Pull out every line in the entries below that contains the word "Click", and copy each one in full.

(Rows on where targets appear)
^^^^^^^^^^^^^^^^

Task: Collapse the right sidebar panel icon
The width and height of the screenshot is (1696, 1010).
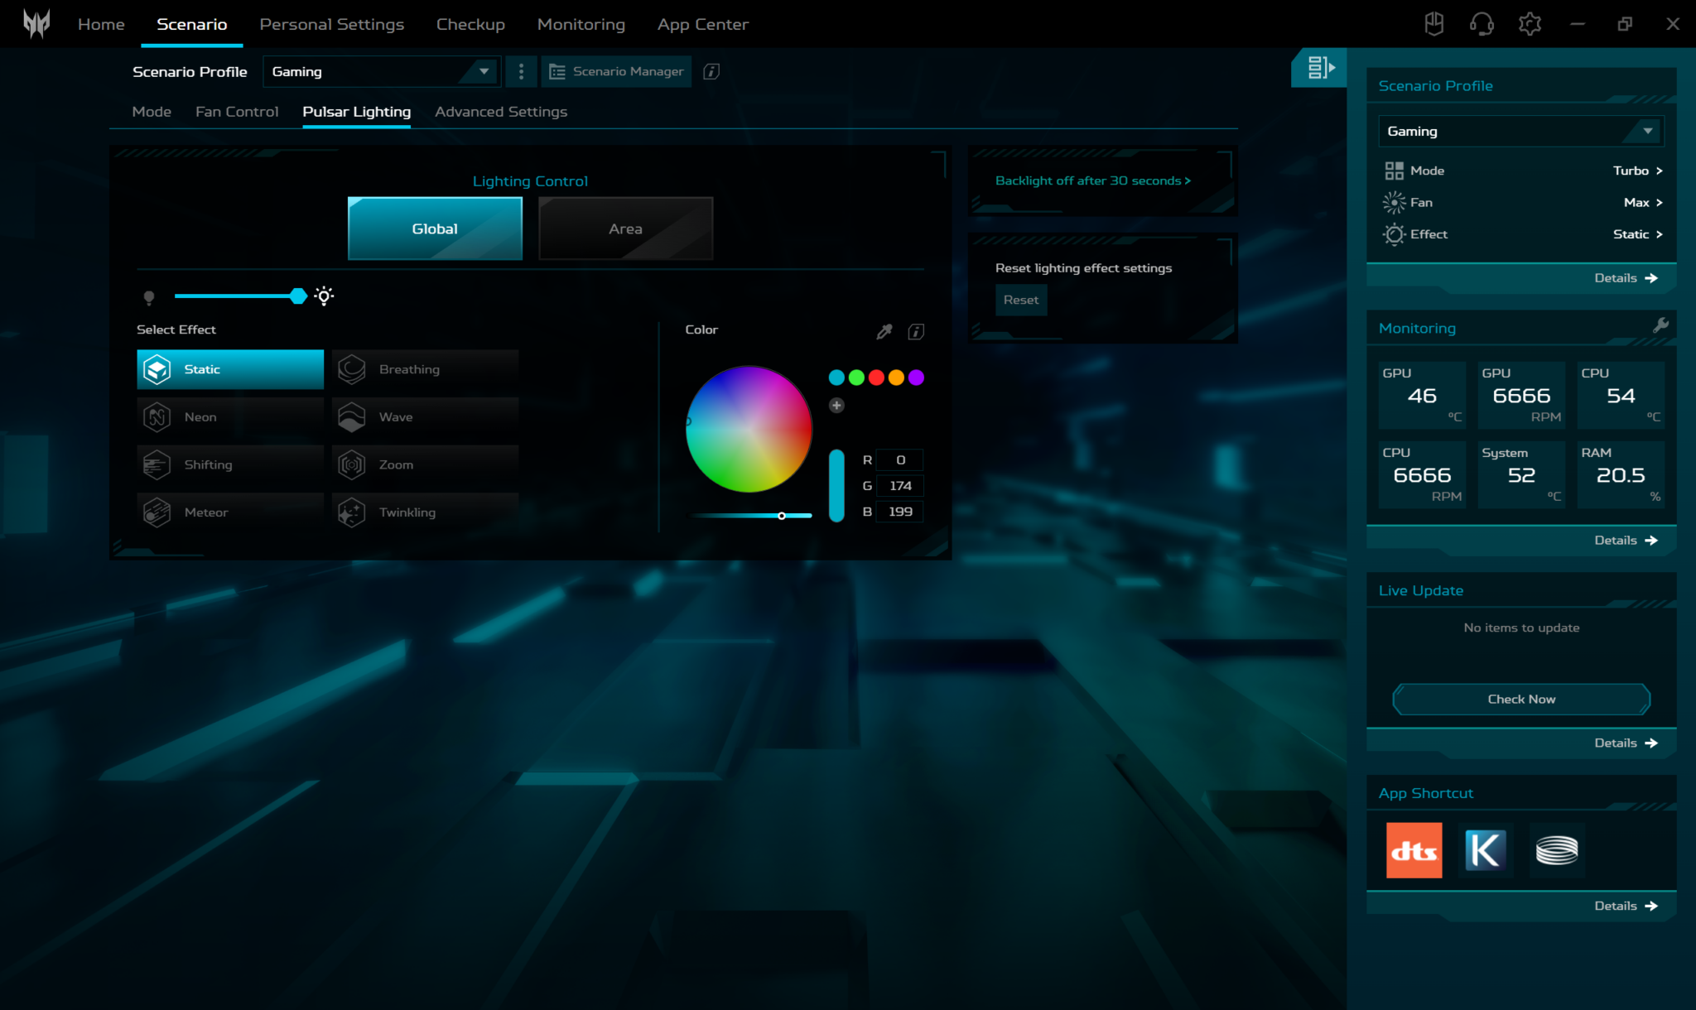Action: 1320,68
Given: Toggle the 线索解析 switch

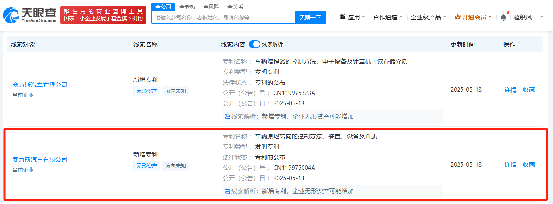Looking at the screenshot, I should coord(254,44).
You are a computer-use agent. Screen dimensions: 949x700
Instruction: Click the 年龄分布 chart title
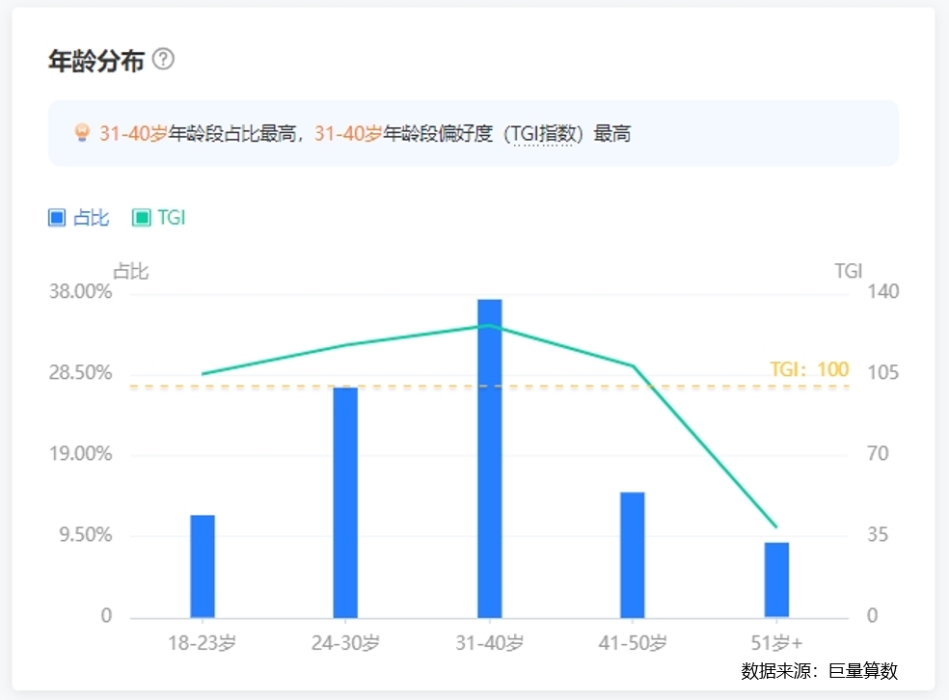95,61
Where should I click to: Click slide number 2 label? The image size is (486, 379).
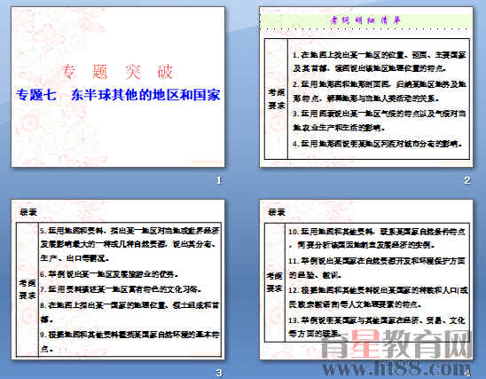coord(467,180)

^^^^^^^^^^^^^^^^

CORRECT ANSWER ->
Instruction: Click the 年龄分布 chart title
Where should I click to: Click slide number 2 label? The image size is (486, 379).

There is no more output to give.